3. In line 338, “The ALM consumption is much more important than SRAM bits. Most of digital system designs are typically limited by the ALM resource limitations, not SRAM bits” – This is not correct. For example, in deep learning applications, the RAMs are always the bottleneck instead of the registers. Even though the structures of registers and RAMs in FPGA are different, essentially both of them are used for storage. The difference is that registers can be accessed parallel, but the block RAMs can only access once per cycle depends on the data address. So you cannot ignore the usage of SRAM in the design. The comparison of ignoring the SRAM is unfair to other designs. 

4. In line 367, the number should be 1,398,784 instead of 1,284,672. And the numbers should be listed in the format such as 37,040 instead of 37040.

5. For the comparison results, the author only listed the resource usage, how about the speed and power which are also very important factors.

6. A 10 pages paper with 6.5 pages of paper introduction and background, only 3.5 pages related to the proposed MultiQueue, the main part listed on page 7 is very unclear. The author should strengthen the main part of the paper. Overall of the paper look like a report, but not a journal paper. The contributions and experiments are not enough, and most of the contents are shown up in previous papers.

Author Response

reviewer #5:
- The comparison of ignoring the SRAM is unfair to other designs.
  => the SRAM consumption is included in the results as well, depending on total system resource utilization, one can decide which solution is the most suitable (i.e. if someone has a lot of spare ALMs and not SRAM bits, one can decide to use a solution that does not use SRAM at all), but usually, ALMs are more critical in most systems/applications
- For the comparison results, the author only listed the resource usage, how about the speed and power which are also very important factors.
  => added speed and power comparison at the end of Section 4
- The author should strengthen the main part of the paper. Overall of the paper look like a report, but not a journal paper. The contributions and experiments are not enough, and most of the contents are shown up in previous papers.
  => that is probably due to the amount of solutions that were described, implemented and compared. But MultiQueue is a novel solution that was never published so far.

Reviewer 6 Report

In this paper the authors proposes an  SRAM-based architecture of a data structure that represents a set of multiple priority queues that can be implemented in FPGA or ASIC.

The introductory chapter is too general and the bibliographic references cover a very wide area and are quite vehement for this technology.

Chapter 3 describes architectures from the bibliography where are added figures without content.

 The chapter 4 where is expected to describe the work, it is very summary and the figures also are very generally.

Due to the very brief description of the proposed architecture, I consider the results are inconclusive. No correlations of the results with other works in this subject are made.

Author Response

The references cover wide area because the priority queues are used very widely in various applications.

Figure 1 and 2 were redrawn to be more clear. The text was rewritten too.

The Figure 5 and 6 are high-level intentionally - to avoid getting lost in less important details and because this approach is universally applicable to any set of priority queues, regardless of whether they are based on Shift Registers, Systolic Array or any other architecture.

Text and item location entries
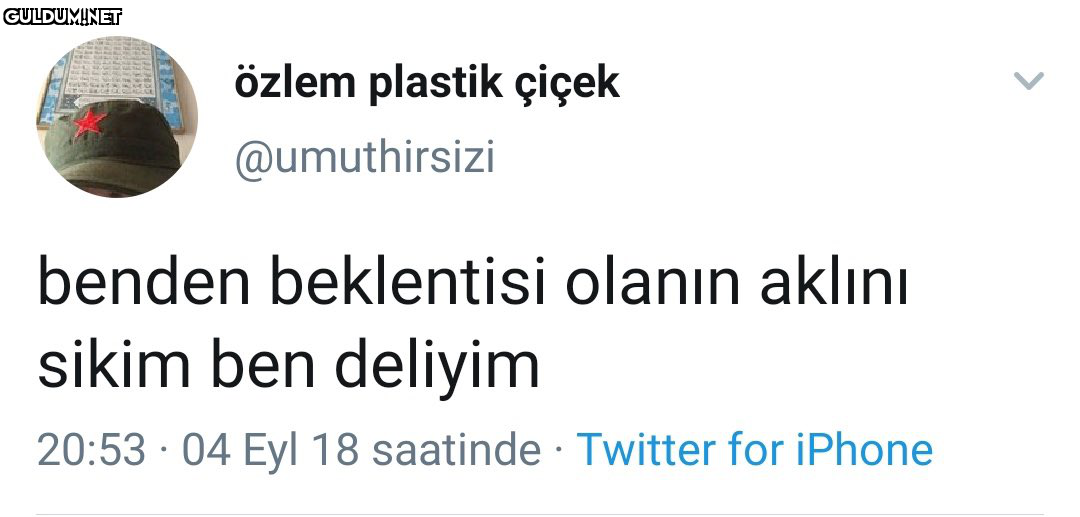Click the GULDUM.NET watermark logo
1080x517 pixels.
pos(63,17)
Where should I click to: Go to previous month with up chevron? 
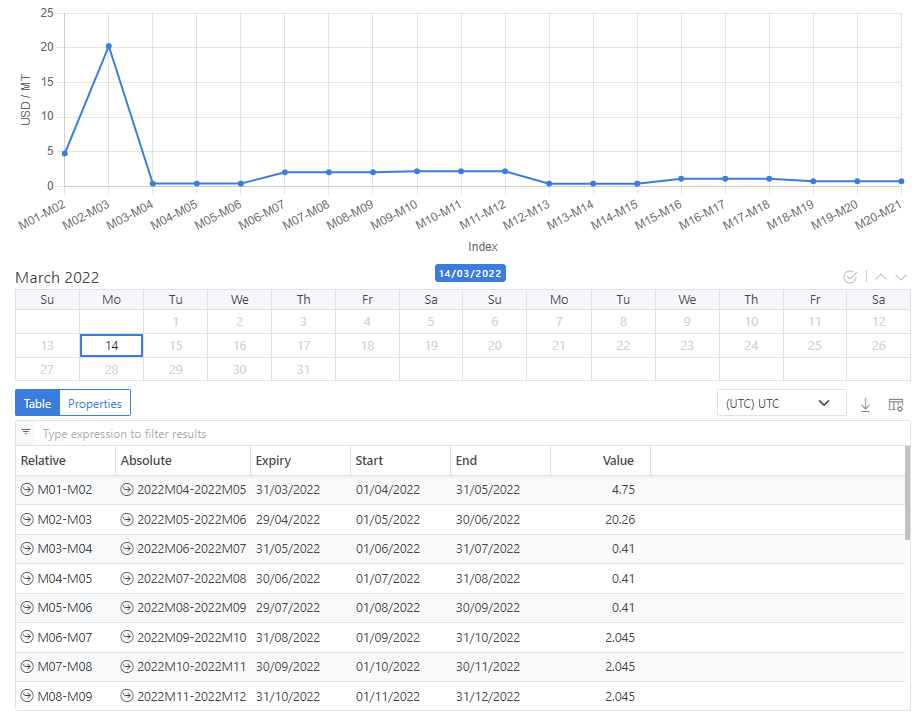pyautogui.click(x=881, y=277)
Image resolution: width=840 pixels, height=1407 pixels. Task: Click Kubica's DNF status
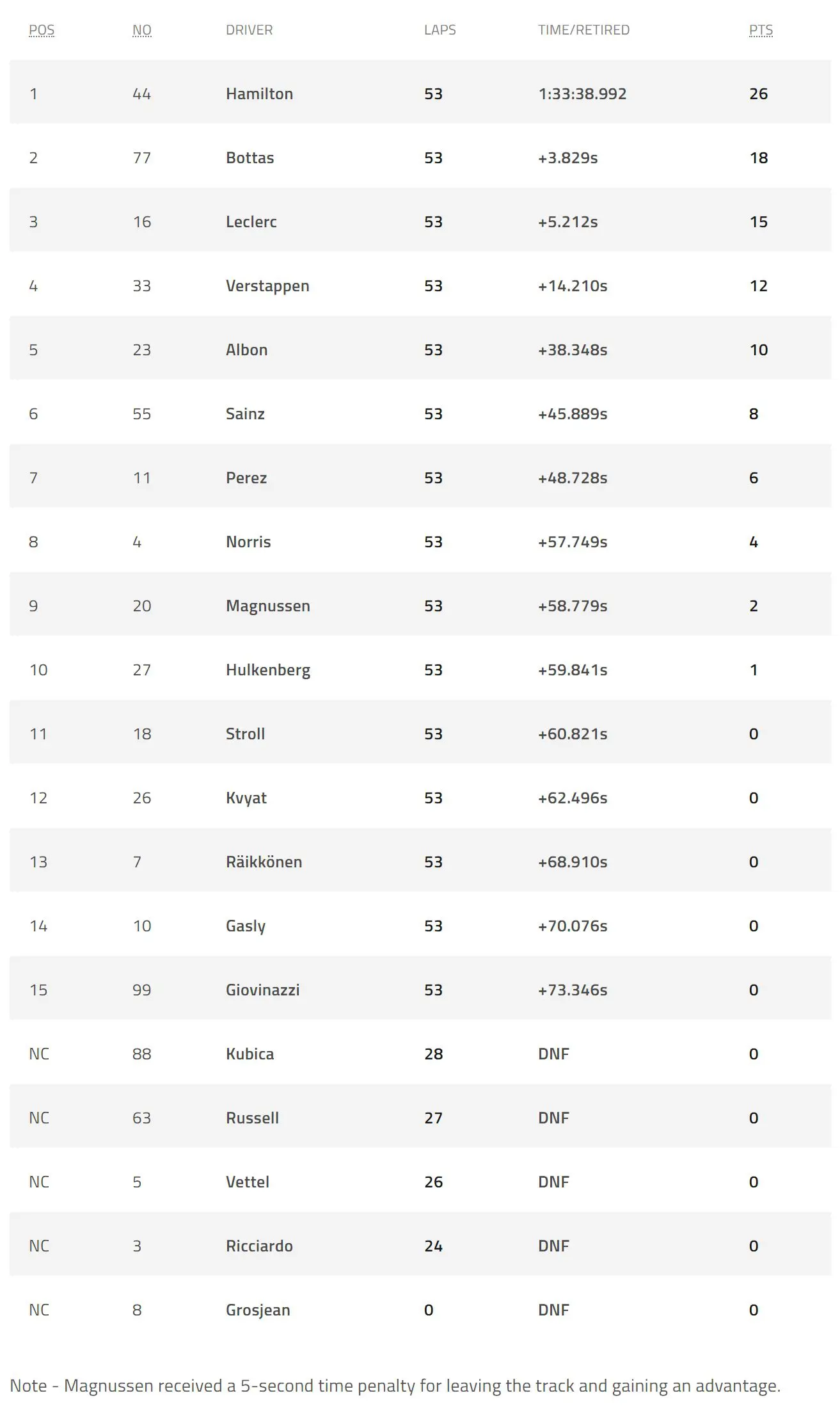pos(553,1054)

Challenges
1. Answer these questions from the peer review excerpt.
(a) According to the reviewer, in which applications are RAMs always the bottleneck?
(b) Where did the authors add the speed and power comparison?
(c) Which figures were redrawn to be more clear?
2. Decide whether each statement agrees with the peer review excerpt.
(a) The reviewer says block RAMs can be accessed in parallel.
(b) The authors claim MultiQueue had not been published before.
(c) The authors say Figures 5 and 6 ended up high-level by accident.
3. Copy out the peer review excerpt from "Due to the very" to "in various applications.".

Answers by task
1.
(a) Deep learning applications.
(b) At the end of Section 4.
(c) Figures 1 and 2.

2.
(a) No: "registers can be accessed parallel, but the block RAMs can only access once per cycle depends on the data address"
(b) Yes: "But MultiQueue is a novel solution that was never published so far."
(c) No: "The Figure 5 and 6 are high-level intentionally"

3.
Due to the very brief description of the proposed architecture, I consider the results are inconclusive. No correlations of the results with other works in this subject are made.

Author Response

The references cover wide area because the priority queues are used very widely in various applications.